Further information about the participants in the consortium can be found under the tab “About SÍM”, but Anna Björk Nikulásdóttir, project manager for SÍM, will answer all inquiries related to the programme and the consortium: anna@grammatek.com.
Here are all the software repositories associated with the deliverables of the programme, all software is released under open licenses.
Overview of core projects within the LT Programme
There are 6 core projects defined within the LT Programme which are to lay the foundation for the development of LT solutions for Icelandic. Here are links to all the software repositories of core projects that have been delivered so far in the programme:
Overview of Software Repositories
Language Resources
All language technology is based on language resources: texts and/or audio recordings. Those resources are necessary for language analysis, gathering vocabulary and finding rules and patterns in the language. Thus, based on language resources, it is possible to “teach” computers what matters for a specific type of software being developed, or let software find rules and patterns in a vast quantity og data. Work is being carried out within the LT programme on large collections of texts, and those collections are prepared for use in LT, both monolingual Icelandic texts and bilingual parallel corpora that contain Icelandic and English texts. There are also recordings of speech in large quantities, both through crowdsourcing Samrómur but also high quality recordings in a studio for the development of speech synthesizers. Work is also being done on databases that store information on individual aspects of the language, such as vocabulary, pronunciation and meaning.

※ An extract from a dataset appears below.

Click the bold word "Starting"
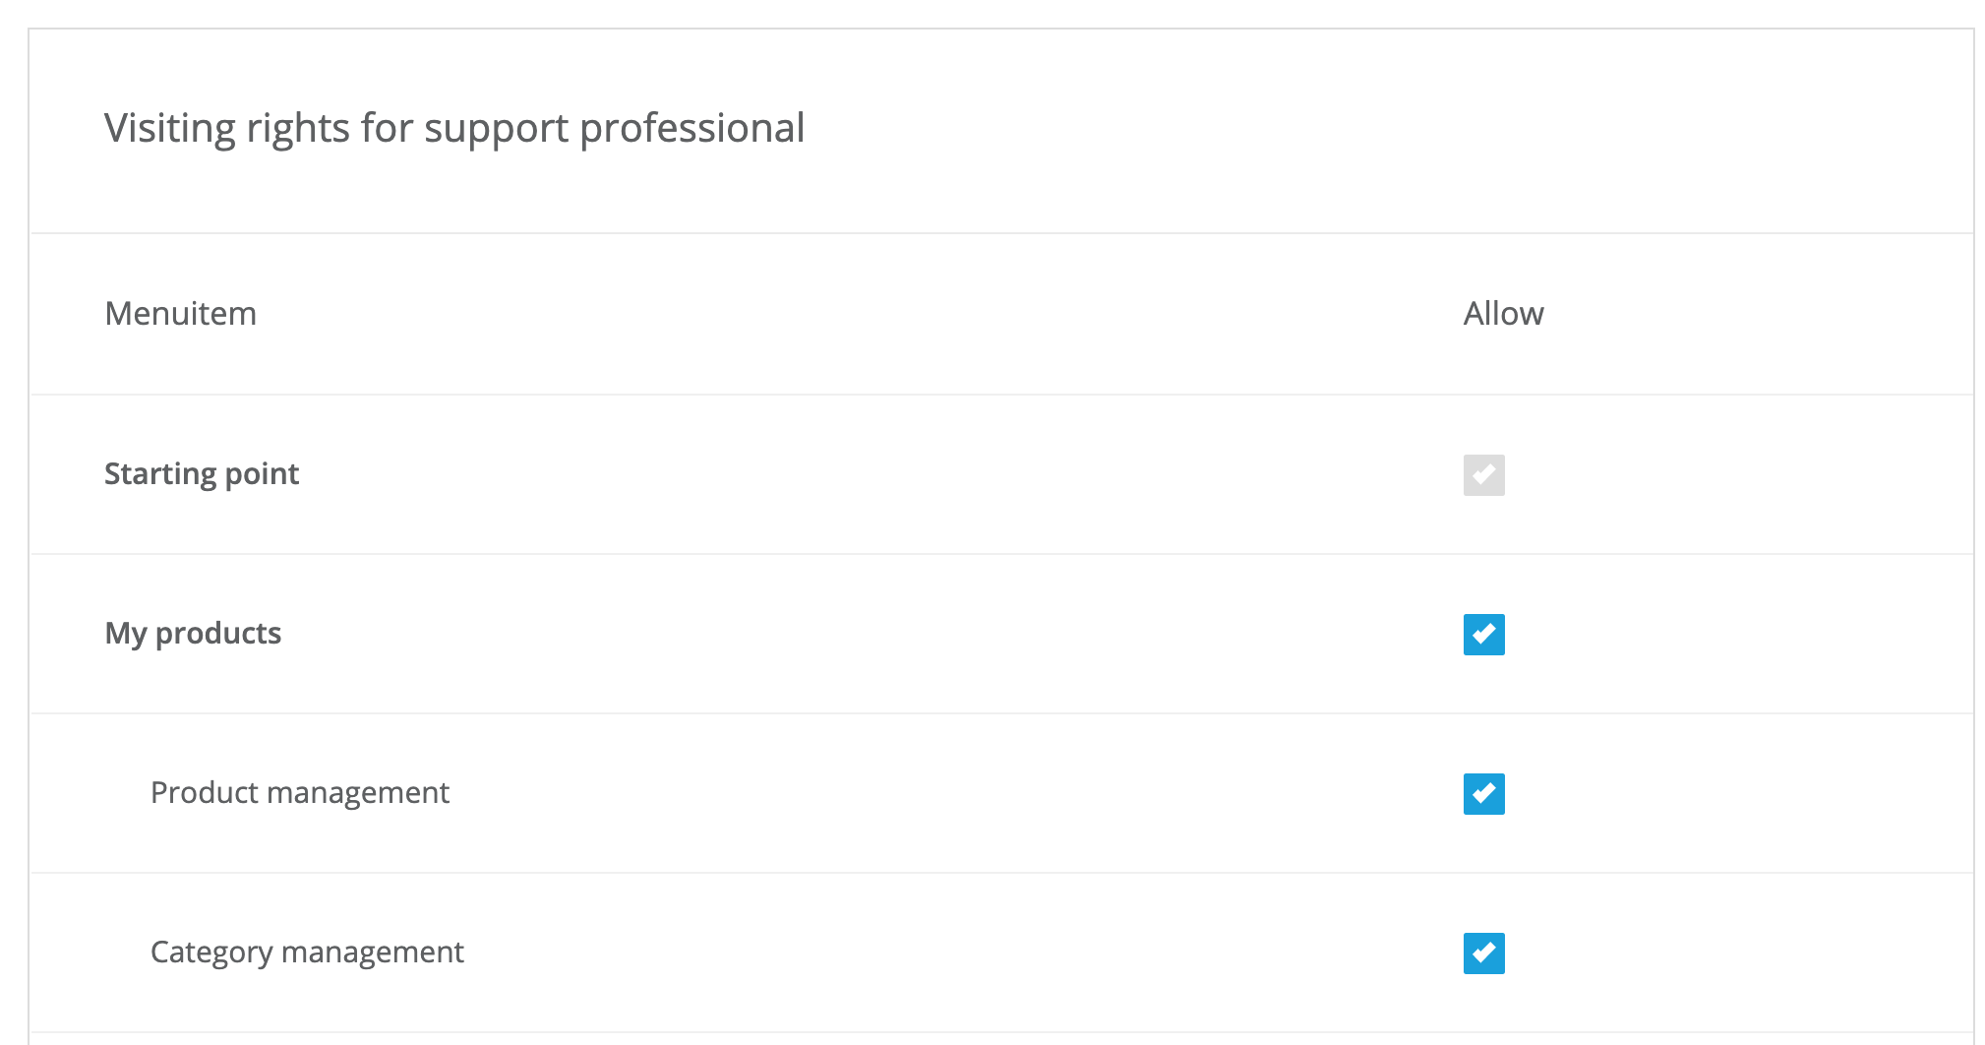This screenshot has height=1045, width=1985. pyautogui.click(x=160, y=474)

Software Repositories for language resources
MIM-GOLD, training/testing sets
ParIce: English-Icelandic parallel corpus
Spell and grammar checking
Spell and grammar checking helps with correcting text, writing correctly and even in appropriate style. Spell and grammar checking also plays a crucial role in developing other LT software where errors in text can affect automatic text processing. The goal of the LT programme is to develop a general spell and grammar checker that can handle finding and correcting the most common errors found in Icelandic texts, and to create knowledge of the nature of typos that different groups make and develop methods to adapt the system to different needs, e.g. with regards to training and teaching.
Software Repositories for Spell and grammar checking
Support Tools
Although there are a lot of specific solutions within the world of LT, there are certain types of core software that are useful in all areas of LT. These are usually hidden tools that analyze basic units in texts, from analyzing what does and does not constitute a word, to analyzing complex grammatical and semantic context. All of these tools, which are not ready-made software solutions per se, but essential parts of language technology software and for data processing, are called support tools. Examples of support tools being worked on within the LT programme are a text tokenizer, a pos-tagger and parsers.
Software Repositories for Support Tools
Speech Synthesis
Speech synthesis turns written text into spoken language. The two main areas of speech synthesis software are reading and (voice) communication. Speech synthesizers are used to read text, for example from websites or even whole books. People who can not read themselves for some reason or have difficulty with it rely on speech synthesizer technology in their daily lives. Communication systems, where speech recognition detects what a user says, require speech synthesizers in order to respond with a voice. Within the LT programme, emphasis is placed on developing new speech synthesizer voices for Icelandic, e.g. so users can choose a voice they find pleasant to listen to.
Software Repositories for Speech Synthesis
Speech Recognition
Speech recognition revolves around turning spoken language into written language. It is a prerequisite to communicating with computers and devices in the way that is most natural for the majority of people: by talking. The aim of the LT-programme is to create a general purpose speech recognizer for Icelandic accessible through a web service. All methods and data will also be available as a foundation for the development of specialized speech recognizers.
Software Repositories for Speech Recognition
Machine Translation
Machine translations (MT) are automatic translations between languages. They have already become useful for various language pairs, both in helping people figure out the subject of texts in a language they can not read and to accelerate the work of translators in languages in which they are experts. However, no translation software as of yet can deliver translations that are close to a satisfactory level of quality, texts always need to be reviewed and fixed if the translation needs to be accurate. The aim of the LT-programme is to create an open MT-system capable of translating between Icelandic and English. It should be useful in translating texts of specific domains so that translators can complete texts faster.